Brief -
Rewrite part of the data below as a Markdown table with the columns "Row" and "Line": start with the line that contains "At what coordinates should I click to accomplish: Click the undo" and continue through the line that contains "This screenshot has". Put each line in its own numbered row and leave out any blank lines.

Provided information -
◇ ◇ ◇ ◇
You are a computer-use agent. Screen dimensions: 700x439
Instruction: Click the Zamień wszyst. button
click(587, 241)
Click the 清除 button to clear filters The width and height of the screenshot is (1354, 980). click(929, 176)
◇ ◇ ◇ ◇
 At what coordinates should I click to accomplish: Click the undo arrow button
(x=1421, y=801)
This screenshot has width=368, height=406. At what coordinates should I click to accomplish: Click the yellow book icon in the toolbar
◇ ◇ ◇ ◇
Correct answer -
| Row | Line |
|---|---|
| 1 |  At what coordinates should I click to accomplish: Click the undo arrow button |
| 2 | (x=1421, y=801) |
| 3 | This screenshot has width=368, height=406. At what coordinates should I click to accomplish: Click the yellow book icon in the toolbar |